De acordo com os investigadores, as marcas já poderiam estar no veículo anteriormente, e o sangue não estaria relacionado à morte. Apesar disso, as marcas são recentes e não foi necessário usar luminol _ substância química usada principalmente na investigação forense para detectar vestígios de sangue, mesmo que tenham sido limpos ou não sejam visíveis a olho nu.

A polícia também aguarda um laudo do IML, que analisa os resíduos encontrados embaixo das unhas da vítima. Ele também pode indicar alguma nova pista para os investigadores.

A investigação ainda analisa gravações de câmeras de cinco dias de nove câmeras diferentes.

A polícia também apura se seguranças, vendedores ou frequentadores do autódromo estão envolvidos no homicídio do empresário.

Adalberto Amarilio Júnior havia sumido em 30 de maio depois de ir a um festival sobre motos no autódromo. Seu corpo foi encontrado em 3 de junho dentro de um buraco por um funcionário da obra.

Até o momento, nenhum suspeito pelo crime foi identificado ou preso.

Uma das hipóteses investigadas pelo Departamento Estadual de Homicídios e Proteção à Pessoa (DHPP) é a de que alguém colocou Adalberto no espaço de 3 metros de profundidade por 70 centímetros de diâmetro. O cadáver foi encontrado sem calça nem tênis.

‘Morte sofrida, lenta’

Ele tinha 35 anos, era casado e dono de óticas. Laudo pericial da Polícia Técnico-Científica divulgado na terça-feira (17) concluiu que Adalberto teve uma morte violenta por asfixia.

A delegada Ivalda Aleixo, diretora do DHPP, reforçou que peritos da Polícia Técnico-Científica lhe disseram que, provavelmente, foi “uma morte agonizante, lenta, que ele podia estar desmaiado, tentando respirar, mas ele acaba falecendo”.

A polícia investiga se essa asfixia foi causada por esganadura ou se ocorreu devido a uma compressão torácica. Segundo policiais que investigam o caso, foram encontradas escoriações no pescoço de Adalberto, que sugerem uma possível esganadura cometida por outra pessoa.
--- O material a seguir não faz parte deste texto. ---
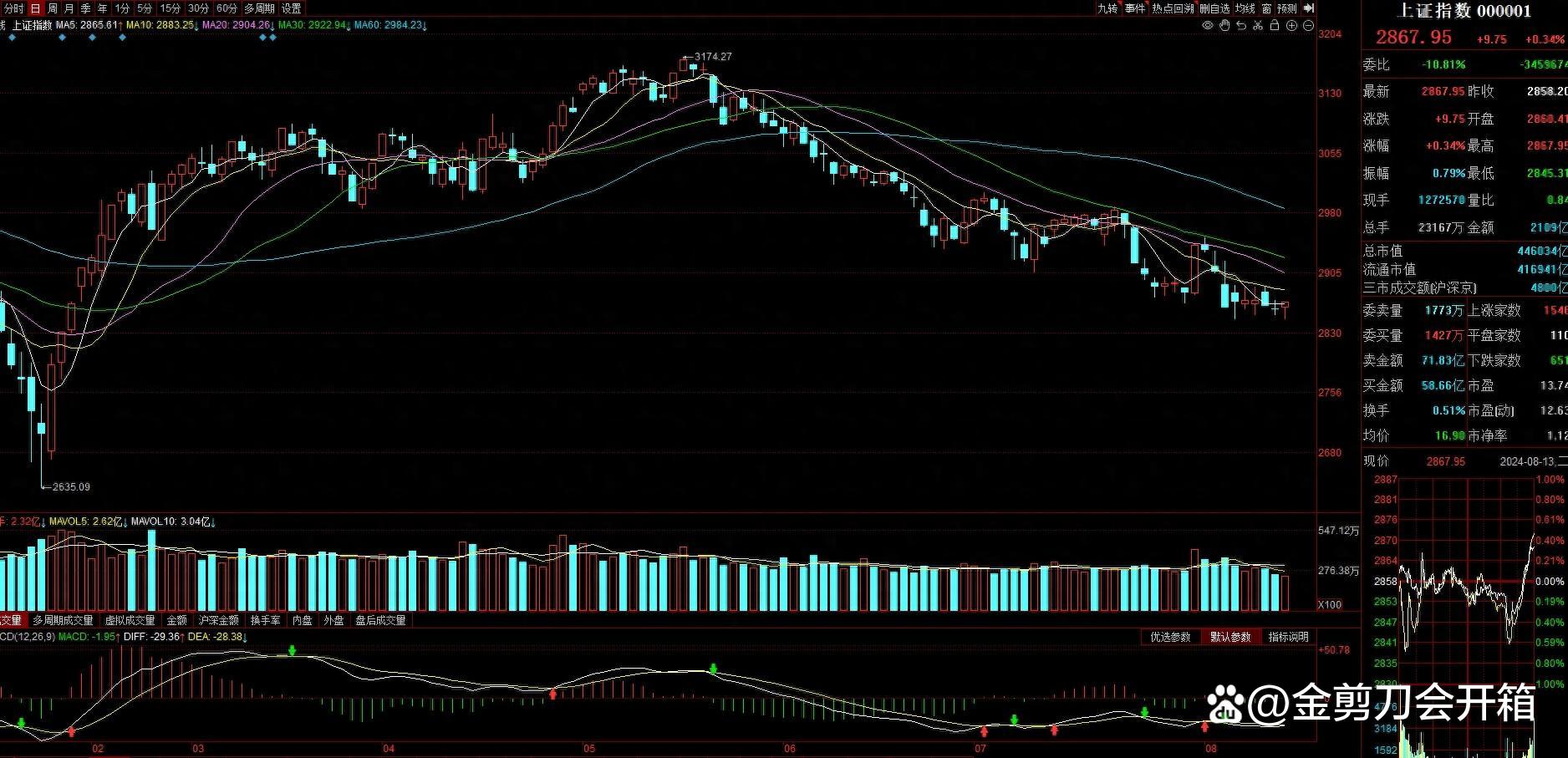Select the hand pan tool
The width and height of the screenshot is (1568, 758).
(1224, 26)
Outra possibilidade é a de que alguém possa ter comprimido o pulmão do empresário com o joelho.

Dos 180 seguranças que atuaram no evento, 100 deles já foram descartados como possíveis suspeitos. Análise feita nos celulares deles indicou que estavam fora do local do crime. Parte deles já prestou depoimento. O DHPP investiga se o restante do grupo, assim como vendedores e eventuais frequentadores, pode ter tido alguma participação na morte do empresário.

Câmeras de segurança gravaram os últimos momentos do empresário caminhando no estacionamento do lugar (veja vídeo nesta reportagem).
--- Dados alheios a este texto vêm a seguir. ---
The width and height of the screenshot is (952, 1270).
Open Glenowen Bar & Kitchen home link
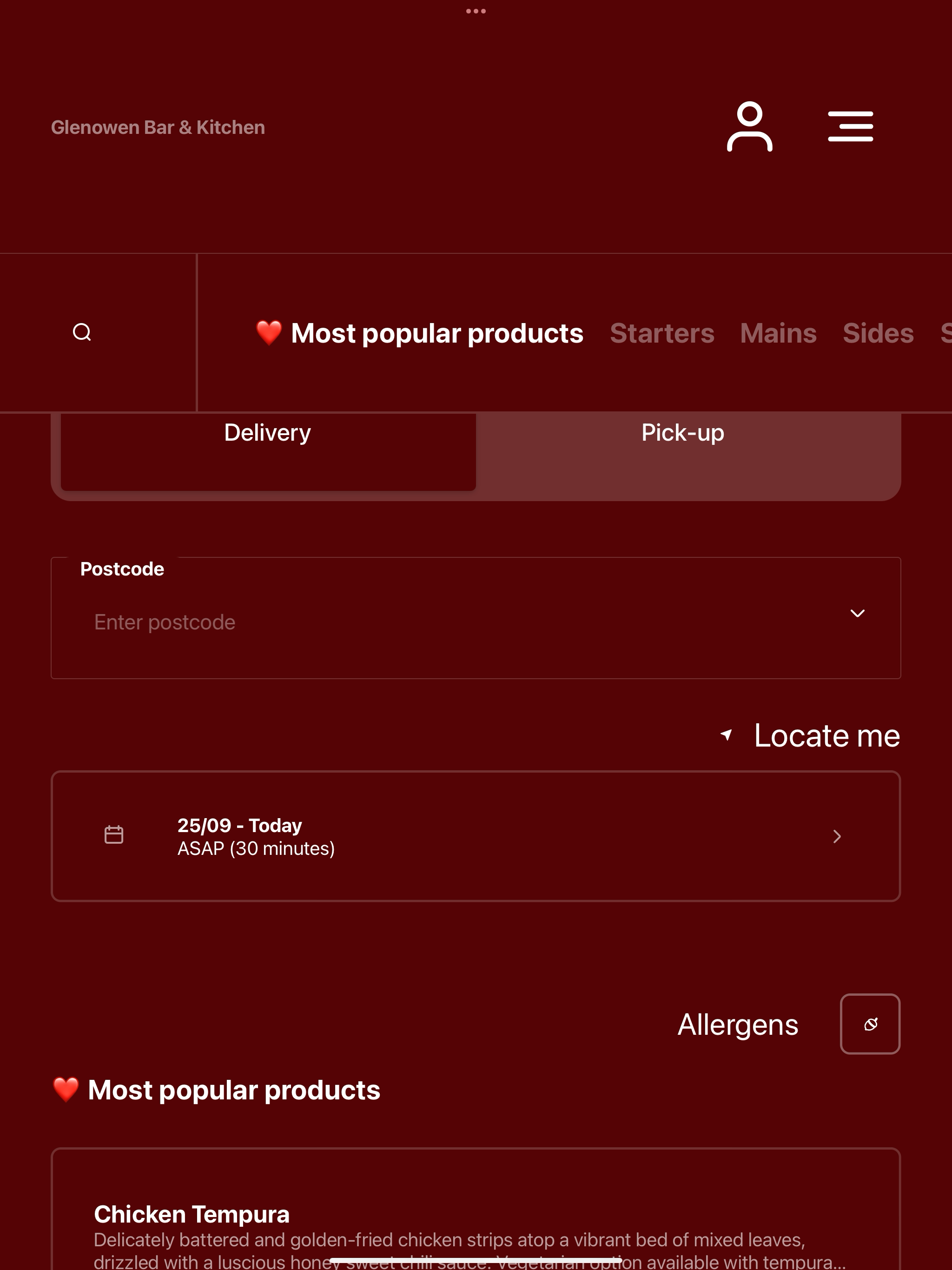[158, 127]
Ainda segundo a perícia, não foram encontradas lesões traumáticas nem indícios de violência sexual. De acordo com os laudos, os joelhos de Adalberto foram feridos quando ele estava vivo, o que sugere, de acordo com a investigação, que a vítima pode ter sido obrigada a se ajoelhar ou foi arrastada.

Em novembro de 2024, um catador de materiais recicláveis foi espancado e morto por dois funcionários da segurança do autódromo, segundo investigação da polícia.

Bebida e droga

Rafael Aliste, amigo do empresário, e que se encontrou com ele no evento, contou em depoimento à polícia, que os dois tomaram oito cervejas e fumaram maconha e que Adalberto estaria “alterado”. Os exames periciais, no entanto, não detectaram álcool nem droga no organismo da vítima.

Rafael não é considerado suspeito pela polícia, mas sim uma testemunha que está colaborando com a investigação.

Segundo policiais, o fato de a perícia não ter encontrado álcool nem droga em Adalberto tem uma explicação: quando os testes foram feitos, as substâncias já haviam desaparecido naturalmente devido ao tempo passado até a coleta. O DHPP sabe, no entanto, que Rafael e Adalberto realmente beberam porque verificaram essa informação nas comandas do evento e nos débitos bancários deles.

Laudos periciais

Mais um laudo que está sendo elaborado é o do local onde o corpo foi encontrado. Este será produzido pelo Instituto de Criminalística (IC) e servirá como um mapa da região onde o corpo foi achado, mostrando o trajeto feito do estacionamento até o buraco.

A partir dos depoimentos, os investigadores vão preparar um croqui em 3D, por meio da técnica conhecida como espelhamento, para reconstituir a possível trajetória do empresário entre o evento, o local em que seu carro estava estacionado e o buraco da obra onde o corpo foi encontrado.